A Florida car accident injury lawsuit against an uninsured motorist coverage insurer will proceed once more, following a state appellate court ruling that the trial court improperly tossed the claim and deprived plaintiff of the right to refile. Florida’s 5th District Court of Appeal held the lower court abused its discretion by imposing the “extreme” sanction of dismissal with prejudice after plaintiff’s willful disobedience in going ahead with a scheduled surgery before undergoing a compulsory medical exam (or CME) at defendant insurer’s request.

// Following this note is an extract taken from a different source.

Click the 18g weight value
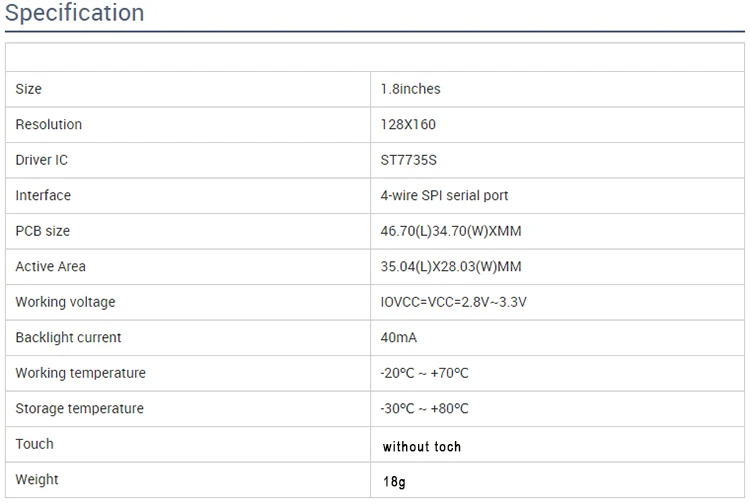394,482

Although plaintiff’s injury claim can proceed, our car accident attorneys in Fort Lauderdale know disregarding a court’s order can be fatal to a civil case, and is generally never advisable. Even the 5th DCA didn’t disagree that what the plaintiff did was out of line and potentially worthy of sanctions. It was just that the dismissal with no chance to refile is one of the most severe sanctions that can be imposed – and here, the punishment didn’t fit the crime.
According to court records in Faris v. Southern-Owners Insurance Company, plaintiff filed his car accident injury lawsuit following a September 2014 crash, wherein an uninsured motorist ran into his car while they were both traveling on a highway in Georgia. Fortunately, plaintiff had auto insurance through his own insurer that came with $250,000 in uninsured motorist coverage. Unfortunately, the auto insurer denied the claim. Plaintiff then filed a breach of contract claim, alleging his insurer wrongfully denied his claim.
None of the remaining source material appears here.